• **PROBLEM STATEMENT**:
Before writing anything, find the line that contains "Select the 'Propriétaire' recipient cell", then retype the entries below exactly from their first line through that one, without pictures.

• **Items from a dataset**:
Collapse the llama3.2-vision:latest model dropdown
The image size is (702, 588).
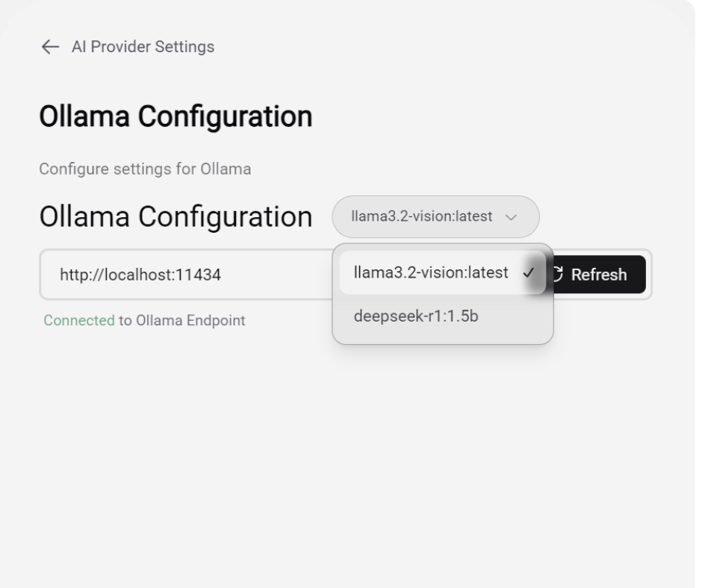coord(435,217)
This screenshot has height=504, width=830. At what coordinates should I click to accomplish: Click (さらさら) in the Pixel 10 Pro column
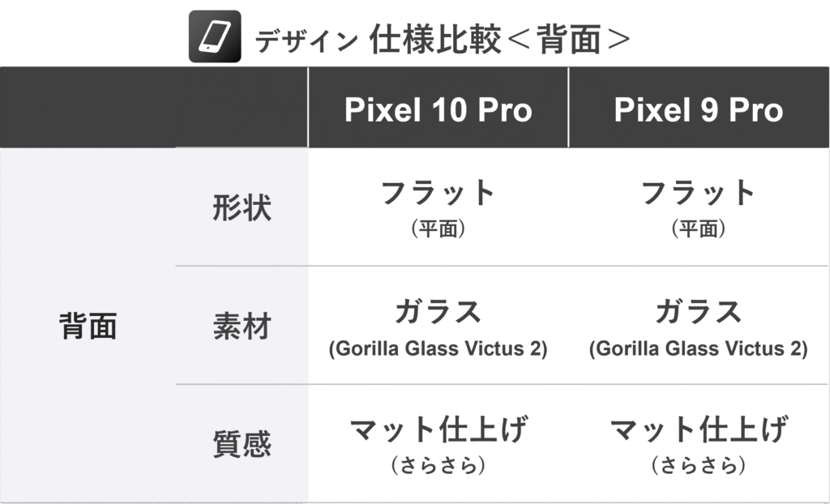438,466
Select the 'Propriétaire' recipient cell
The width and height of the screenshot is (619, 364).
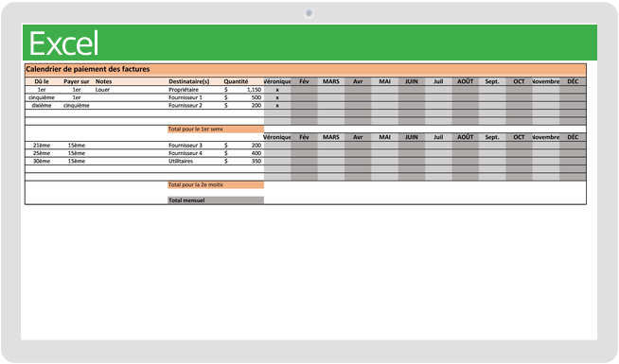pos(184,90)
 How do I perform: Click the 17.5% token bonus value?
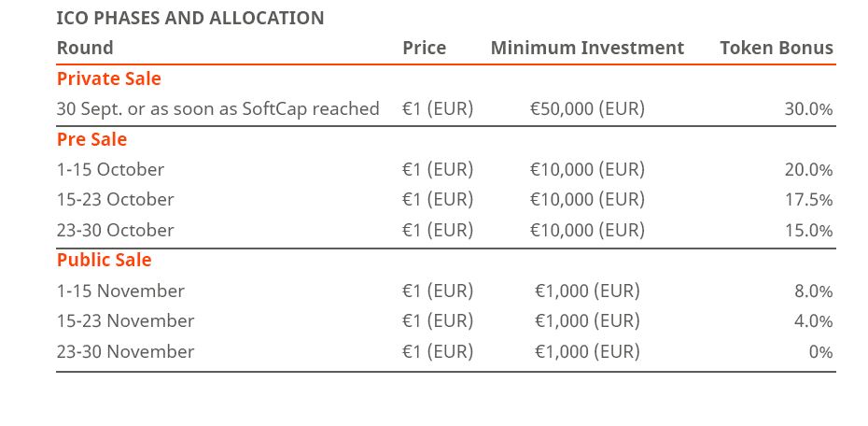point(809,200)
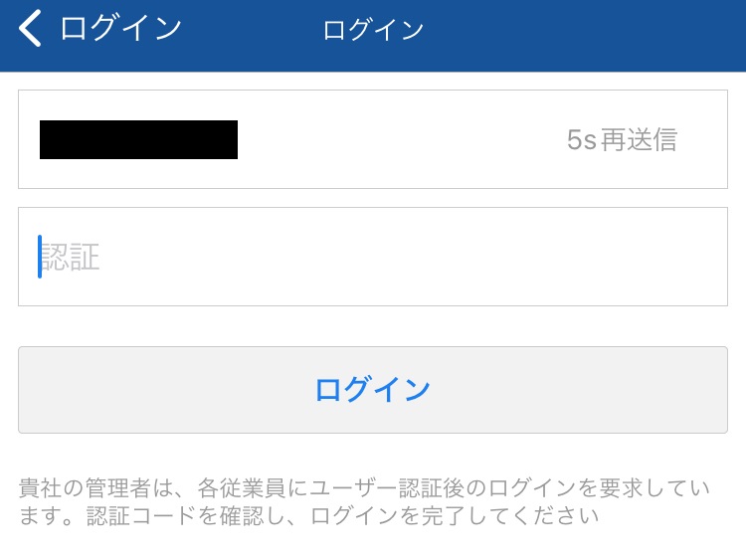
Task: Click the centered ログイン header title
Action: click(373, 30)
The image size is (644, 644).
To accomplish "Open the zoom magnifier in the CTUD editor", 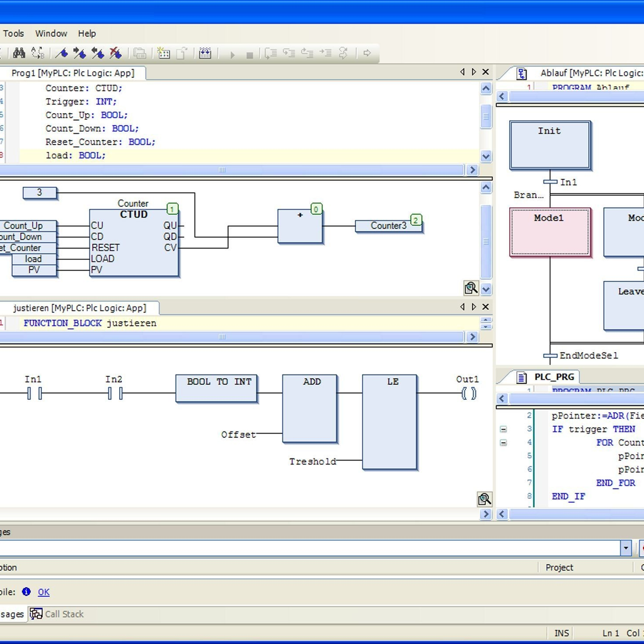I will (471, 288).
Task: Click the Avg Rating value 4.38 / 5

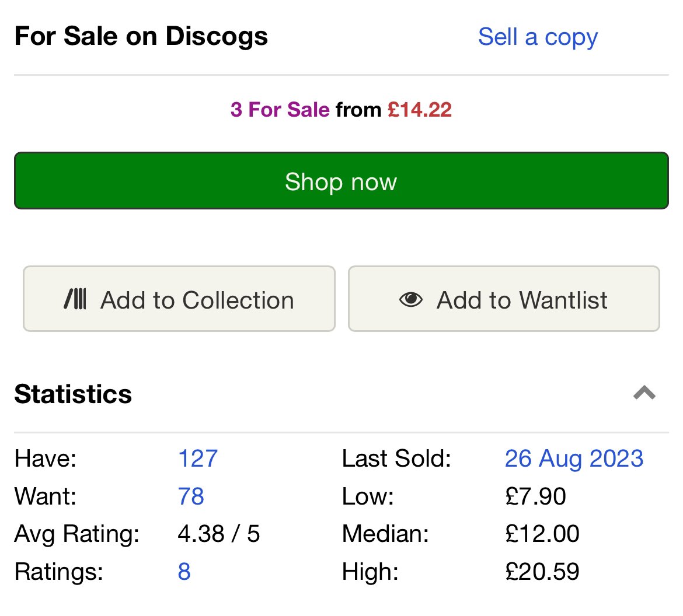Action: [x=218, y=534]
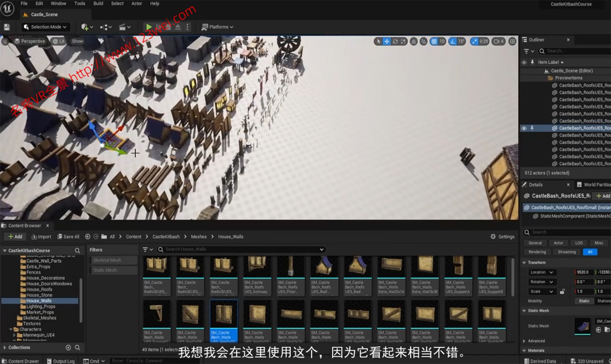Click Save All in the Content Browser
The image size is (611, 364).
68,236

• **SOLUTION BELOW**:
Collapse the llama3.2-vision:latest model dropdown
The image size is (702, 588).
coord(435,217)
This screenshot has height=504, width=830. At what coordinates should I click to accomplish: Click (さらさら) in the Pixel 10 Pro column
438,466
Select the 'Propriétaire' recipient cell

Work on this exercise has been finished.